Avisos de las ánimas. Mazadas.

En los legajos del abadiado de San Victorián quedó insistentemente recogido un hecho extraordinario sucedido a finales de la década de 1770. Desde el arca en que estaban guardados los restos de San Victorián surgían ruidos intempestivos, misteriosos y alarmantes que traían en vilo a los monjes.

La comunidad monacal en pleno tuvo conciencia de ser cierto el sorprendente suceso para el que no encontraba explicación. El sobresalto común desarrolló aprensión, incertidumbre, temor y desasosiego. Todo comenzó con unos “ruidillos” provenientes del arca o urna del santo como de moneda cayendo o péndulo de reloj o ratón atrapado, o carcomas… escuchados durante una misa de madrugada, al final de la cual los monjes se indagaron de unos a otros y amedrentados informaron al abad, el cual acudió y aseveró su existencia real.

Poco después, fueron golpes secos y sonoros que se sucedían reiteradamente en el tiempo, tan repetitivos y rotundos llegaron a ser que los religiosos dejaron de llamarlos “ruidos del arca de San Victorián” para describirlos como “las mazadas de San Victorián”.

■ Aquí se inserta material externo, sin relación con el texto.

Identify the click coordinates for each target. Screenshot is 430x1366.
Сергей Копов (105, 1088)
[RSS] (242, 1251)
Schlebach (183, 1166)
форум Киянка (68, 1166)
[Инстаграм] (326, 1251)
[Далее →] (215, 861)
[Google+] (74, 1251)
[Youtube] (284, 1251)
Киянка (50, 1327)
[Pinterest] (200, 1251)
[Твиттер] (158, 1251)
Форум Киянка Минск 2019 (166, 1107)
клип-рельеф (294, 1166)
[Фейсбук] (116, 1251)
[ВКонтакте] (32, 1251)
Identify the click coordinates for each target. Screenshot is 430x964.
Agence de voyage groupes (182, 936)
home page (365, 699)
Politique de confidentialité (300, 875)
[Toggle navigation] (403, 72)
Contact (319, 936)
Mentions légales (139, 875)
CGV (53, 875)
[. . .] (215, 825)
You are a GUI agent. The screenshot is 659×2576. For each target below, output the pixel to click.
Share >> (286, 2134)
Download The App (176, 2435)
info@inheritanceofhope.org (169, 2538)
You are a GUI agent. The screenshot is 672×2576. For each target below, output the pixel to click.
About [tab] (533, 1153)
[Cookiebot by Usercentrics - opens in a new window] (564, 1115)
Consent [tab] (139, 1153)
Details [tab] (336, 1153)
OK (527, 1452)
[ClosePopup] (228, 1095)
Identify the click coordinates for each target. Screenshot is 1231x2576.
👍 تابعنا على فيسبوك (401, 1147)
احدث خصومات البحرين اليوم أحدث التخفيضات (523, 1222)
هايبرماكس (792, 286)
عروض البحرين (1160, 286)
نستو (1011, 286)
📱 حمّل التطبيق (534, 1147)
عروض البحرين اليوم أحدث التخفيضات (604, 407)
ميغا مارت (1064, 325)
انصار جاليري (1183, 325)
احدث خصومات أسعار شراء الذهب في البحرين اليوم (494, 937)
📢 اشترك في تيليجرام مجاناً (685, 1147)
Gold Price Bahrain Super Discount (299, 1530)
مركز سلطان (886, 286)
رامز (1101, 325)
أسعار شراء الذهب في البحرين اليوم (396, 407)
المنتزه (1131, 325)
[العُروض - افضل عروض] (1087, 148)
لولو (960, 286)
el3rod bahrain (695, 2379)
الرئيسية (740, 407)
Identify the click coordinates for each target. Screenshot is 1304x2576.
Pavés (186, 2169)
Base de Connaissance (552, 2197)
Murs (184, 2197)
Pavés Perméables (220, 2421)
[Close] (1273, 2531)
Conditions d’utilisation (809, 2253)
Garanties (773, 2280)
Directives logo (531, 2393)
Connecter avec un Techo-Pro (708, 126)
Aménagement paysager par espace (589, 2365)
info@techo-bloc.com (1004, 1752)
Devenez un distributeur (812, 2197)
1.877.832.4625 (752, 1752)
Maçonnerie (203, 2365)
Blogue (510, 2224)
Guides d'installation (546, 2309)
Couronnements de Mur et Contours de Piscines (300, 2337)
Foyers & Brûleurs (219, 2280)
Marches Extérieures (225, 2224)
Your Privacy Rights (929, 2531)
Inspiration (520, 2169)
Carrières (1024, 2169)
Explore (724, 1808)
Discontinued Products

Y fue lo malo que les dio por suponer significados al suceso y adivinaron que el santo se comunicaba con la Comunidad. Así, les advertía de faltas de piedad y actitudes ociosas; anunciaba desastres, como el sucedido con el hundimiento de la techumbre de la borda en que descansaban las tardes; y por último, la muerte inmediata, también ocurrida, de algún miembro de la casa. El prodigio estaba claro, si se oía una mazada, iba a morir un monje; si se escuchaban dos, morirían dos monjes o el abad.

La tarde del 14 de septiembre de 1778 las mazadas del arca duraron sin cesar por más de cinco horas. El desconcierto ante el extraordinario prodigio fue absoluto. Nadie sabía cómo actuar. Los informes escritos y las peticiones de intervención volaron desde el monasterio hacia el P. Provincial de la orden en Zaragoza, al P. General de Madrid y al obispo de Barbastro. Cuyas respuestas se debatían entre darse tiempo para ver la certeza de los testimonios, plantear por un igual la posibilidad de lo natural y lo sobrenatural, evitar la superstición y la patraña, y discernir sobre  las múltiples formas de realizar milagros que tienen los santos.